L'essentiel tenait à ce que chacun était totalement libre d'interpréter les textes et légendes à sa façon et de les intégrer selon son bon vouloir, comme autant d'impulsions à son développement personnel. Les contes étaient considérés comme des métaphores de nouvelles conceptions du monde. La tâche créative de l'élève consistait à faire émerger de l'ancien texte sa propre nouvelle vision, de manière adaptée à la nouvelle situation - vieux principe gnostique, qui sous-tend toute la transmission orale dans l'ancien christianisme. Le fait que ces visions et ces légendes soient transmises oralement entretenait un dynamisme particulier. Le conteur pouvait par exemple métamorphoser le texte entier par sa simple intonation. L'attention la plus importante était accordée aux questions des participants.
Beaucoup de légendes se rapportaient au temps de la chevalerie - de celle du roi Arthur à toutes celles que les croisades ramenèrent de leur contact avec l'ésotérisme oriental. Kareline, disions-nous avait donc été initié au gnosticisme au sein d'un Ordre Templier durant son exil en France, quelques années avant la Première Guerre mondiale - à une époque où, pour la première fois, des femmes venaient d'être admises à l'intérieur de cette très ancienne confrérie. Vue depuis la France de 1996, pareille alliance entre anarchisme et tradition templière peut nous sembler étrange, pour ne pas dire franchement antinomique. Notre vision est déformée par de sombres dégénérescences, tant du côté templier que du côté anarchiste. Les vrais anars sont évidemment fidèles à l'idéal chevaleresque ! Afin de donner une idée du type d'engagement que son initiation avait impliqué chez lui, voici selon quels critères Kareline définissait une authentique appartenance à la chevalerie :
N'accepter aucun ajournement ni compromission de l'éthique chrétienne.
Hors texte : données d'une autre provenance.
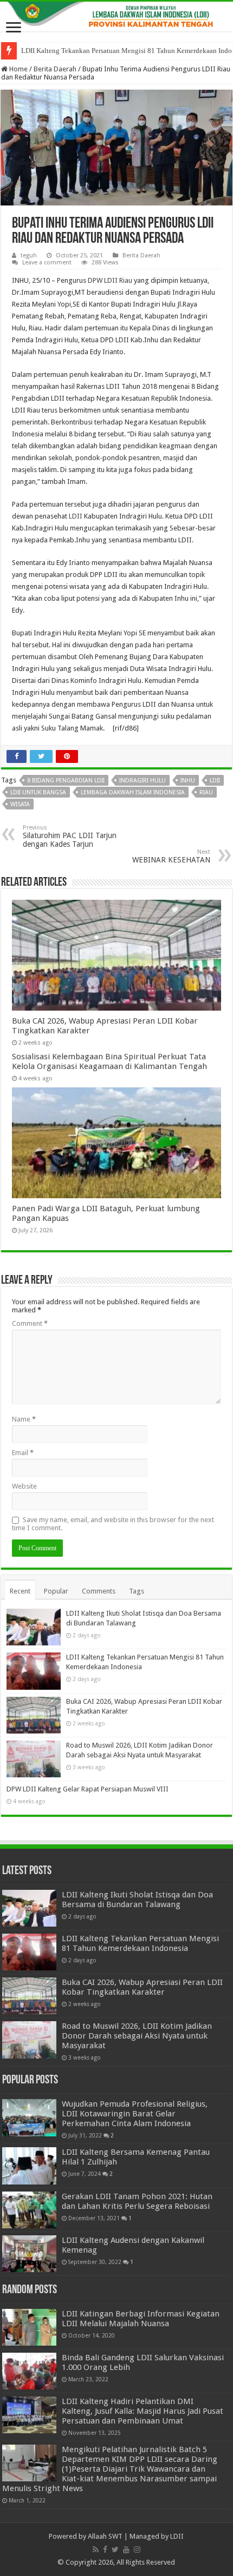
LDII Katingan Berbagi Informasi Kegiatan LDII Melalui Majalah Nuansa (140, 2318)
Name (24, 1419)
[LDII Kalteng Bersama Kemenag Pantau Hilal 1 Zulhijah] (29, 2165)
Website (24, 1486)
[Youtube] (126, 2549)
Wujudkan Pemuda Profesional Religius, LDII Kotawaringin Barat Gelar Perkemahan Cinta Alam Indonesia (135, 2113)
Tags (136, 1591)
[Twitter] (115, 2549)
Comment (30, 1323)
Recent (20, 1591)
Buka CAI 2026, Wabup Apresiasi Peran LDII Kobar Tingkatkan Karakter (142, 1987)
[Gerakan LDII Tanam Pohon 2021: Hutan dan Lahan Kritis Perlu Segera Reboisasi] (29, 2210)
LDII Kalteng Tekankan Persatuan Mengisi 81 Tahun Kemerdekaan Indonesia (140, 1943)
Développer une haute maîtrise de soi, physique et morale, ainsi qu'une conscience claire de sa propre dignité.
Savoir déployer une vision mystique du monde, pour être conscient de la nature spirituelle de toute manifestation de la réalité.
Attiser sa soif profonde de retrouver les origines de l'Univers.
Deux particularités du gnosticisme : il embrasse tous les héritages archétypiques de l'humanité sans limite dogmatique, se voulant le système philosophique le plus libre qui soit ; il est fondamentalement non-violent. Revenons un instant sur ce second aspect.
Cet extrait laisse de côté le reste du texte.